In my situation, whatever enlargement that was seen prior to my bicuspid replacement is evidently no longer a factor. Another point was that my bicuspid was malfunctioning so greatly that my mitral valve was also struggling and appearing that it might need work or replacement as well. My surgeon did a TEE while I was still under, after he replaced that deteriorated bicuspid valve, and the mitral was working much better so additional surgery on the mitral wasn't necessary either. To complete this history, pathology did show my aortic tissue to be a "little thin."
 
. . . Does anyone think it is important to know if BAVD or not before going in? I have no kids, but nieces and siblings in case they should be checked. As much as I hate tests (and costs) - is there a test that could be more accurate than an echo or heart cath in showing this? A TEE, a cardiac MRI? Should I ask for it or should I be careful what I ask for?? Maybe a topic for another post - but now I've tossed it out there . . .

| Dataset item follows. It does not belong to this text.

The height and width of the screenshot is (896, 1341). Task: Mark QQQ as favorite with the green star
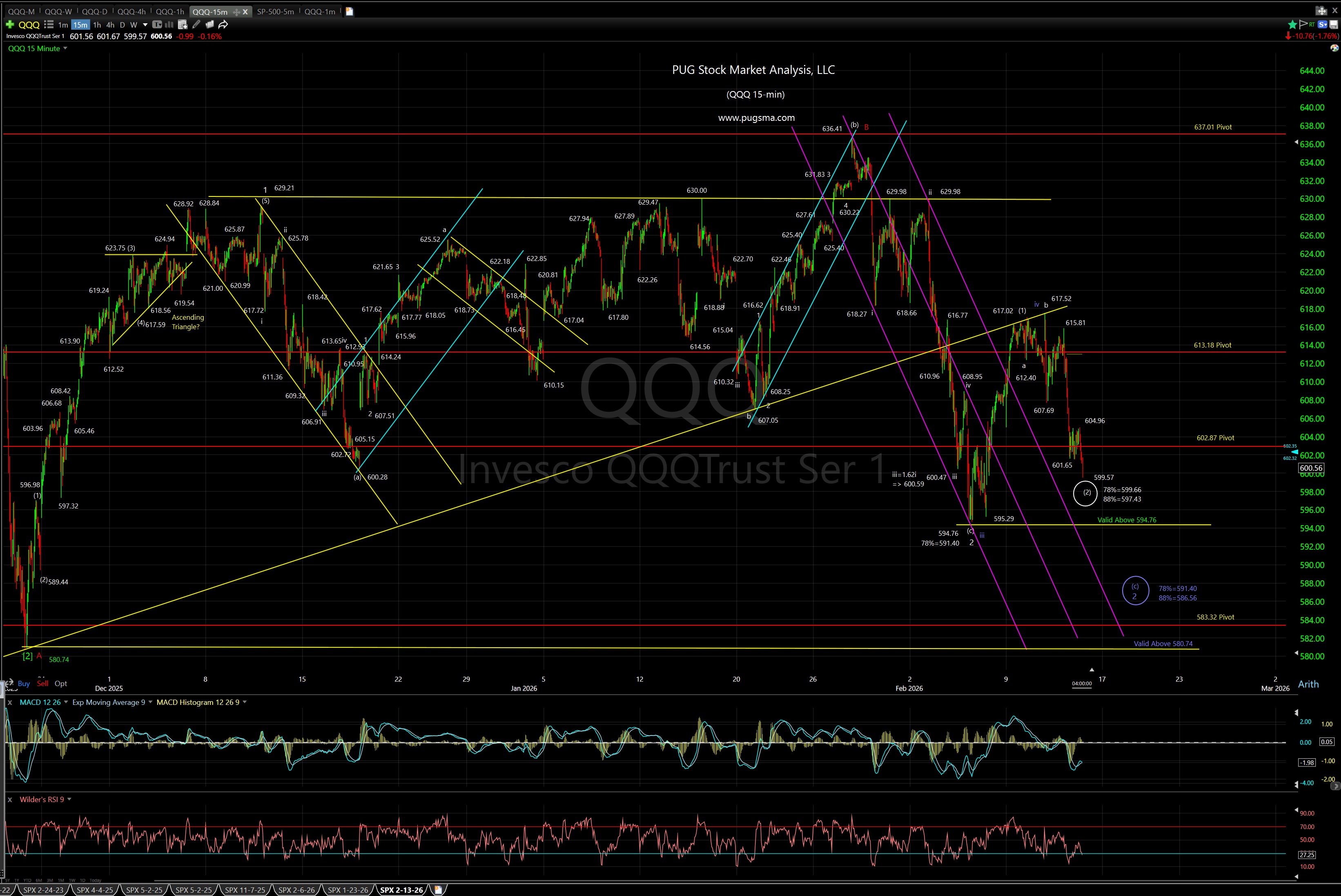coord(1292,25)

The cath should have shown a bicuspid. But someone also mentioned a contrasting scan.
Keep copies of all of your test results.
Thanks for starting this interesting thread. Best wishes :) .
 
Thanks Lily. Believe it or not the cath was not definitive for BAV. I posted a thread awhile back to find out if others had experienced a situation where they didn't know. Seems I'm not the only one, whose Dr.'s could not tell until they got in there, or maybe didn't even think to ask at the time and read about it later in their surgical reports.

I do have hard copy of my reports, but nothing electronic. Maybe I should consider that too.